Patent claims directed to “generating a completely automated test to tell computers and humans apart” – i.e., improvements to what you’ve seen on the Internet as “CAPTCHA” – have survived a motion to dismiss alleging patent-ineligibility under 35 USC § 101 and the Alice abstract idea test. Confident Technologies, Inc. v. AXS Group LLC, No. 3-17-cv-02181 (S.D. Cal. Jan. 23, 2018). Claim 1 of U.S. Patent No. 8,621,578 recites:
A method for generating a completely automated test to tell computers and humans apart comprising:
generating a matrix of non-overlapping randomly selected images in response to an access request of a user, the dynamic graphical arrangement comprising one randomly selected image from a selected image category chosen for an image recognition task and at least one image not from the selected image category, wherein each image is associated with a unique randomly generated access code, wherein the image recognition task comprises an instruction to select one image corresponding to the selected image category from the matrix of non-overlapping randomly selected images;
presenting the dynamic graphical arrangement of randomly selected images to the user and communicating the image recognition task to the user;
receiving an input from the user access device at a server system, the input comprising the unique randomly generated access code associated with the one image from the selected category;
the server system comparing the input from the user access device to an authenticating reference code to confirm the user is a human and not a computer; and
wherein the matrix comprises at least one image known to belong to the selected image category, at least one image known to not belong to the selected image category and at least one image suspected to belong to the selected image category and wherein the user is still granted access to the website when the input from the user access device comprises selection of the at least one image known to belong to the selected image category and selection or omission of the at least one image suspected to belong to the selected image category.
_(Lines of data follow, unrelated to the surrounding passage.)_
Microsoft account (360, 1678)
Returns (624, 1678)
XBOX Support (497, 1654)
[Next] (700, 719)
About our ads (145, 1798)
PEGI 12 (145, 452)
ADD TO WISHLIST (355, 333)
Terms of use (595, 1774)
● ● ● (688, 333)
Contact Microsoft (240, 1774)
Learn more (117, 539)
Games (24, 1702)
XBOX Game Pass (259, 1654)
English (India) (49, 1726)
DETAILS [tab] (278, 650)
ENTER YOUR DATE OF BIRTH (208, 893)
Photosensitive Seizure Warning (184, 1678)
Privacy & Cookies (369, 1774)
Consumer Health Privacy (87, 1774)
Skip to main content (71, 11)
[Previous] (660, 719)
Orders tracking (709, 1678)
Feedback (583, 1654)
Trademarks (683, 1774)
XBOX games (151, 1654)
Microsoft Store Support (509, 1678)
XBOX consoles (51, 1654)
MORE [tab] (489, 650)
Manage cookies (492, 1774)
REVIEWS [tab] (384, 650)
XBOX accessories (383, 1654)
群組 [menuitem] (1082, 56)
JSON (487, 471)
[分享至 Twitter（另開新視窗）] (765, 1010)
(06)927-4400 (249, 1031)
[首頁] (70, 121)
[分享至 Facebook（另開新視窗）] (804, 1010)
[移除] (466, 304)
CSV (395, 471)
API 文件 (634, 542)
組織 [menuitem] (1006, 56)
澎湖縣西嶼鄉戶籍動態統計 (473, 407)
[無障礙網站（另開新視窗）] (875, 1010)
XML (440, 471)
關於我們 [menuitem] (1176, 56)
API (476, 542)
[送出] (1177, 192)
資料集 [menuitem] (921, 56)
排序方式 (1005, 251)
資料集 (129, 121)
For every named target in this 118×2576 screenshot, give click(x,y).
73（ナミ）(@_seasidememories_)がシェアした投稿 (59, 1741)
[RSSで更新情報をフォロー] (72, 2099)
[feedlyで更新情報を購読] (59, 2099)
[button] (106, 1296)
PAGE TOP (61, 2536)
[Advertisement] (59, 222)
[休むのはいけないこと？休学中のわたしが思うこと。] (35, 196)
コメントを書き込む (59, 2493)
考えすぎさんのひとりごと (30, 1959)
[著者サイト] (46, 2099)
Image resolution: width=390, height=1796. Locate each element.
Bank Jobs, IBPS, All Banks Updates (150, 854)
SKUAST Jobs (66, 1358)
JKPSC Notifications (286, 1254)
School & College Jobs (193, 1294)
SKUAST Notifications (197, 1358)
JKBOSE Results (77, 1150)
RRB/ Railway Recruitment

The defendants argued that the invention claimed in the ’578 patent “is specifically directed to the abstract idea of an image-recognition test.” But the court disagreed, looking to the ’578 patent specification, which described its attempt “to improve on the technological process of the CAPTCHA test by utilizing ‘a matrix of non-overlapping randomly selected images” where “each image is associated with a unique randomly generated access code.’” Thus, said the court, the claimed “matrix of non-overlapping randomly selected images that is presented to the user along with an image recognition task” was an improvement to “an existing technological process, here the CAPTCHA test.”
Notably, the court’s reasons for reaching its conclusion of patent-eligibility included the fact that the claims solved “a problem that currently exists only within the technical world,” and did so in a manner not shown in the prior art.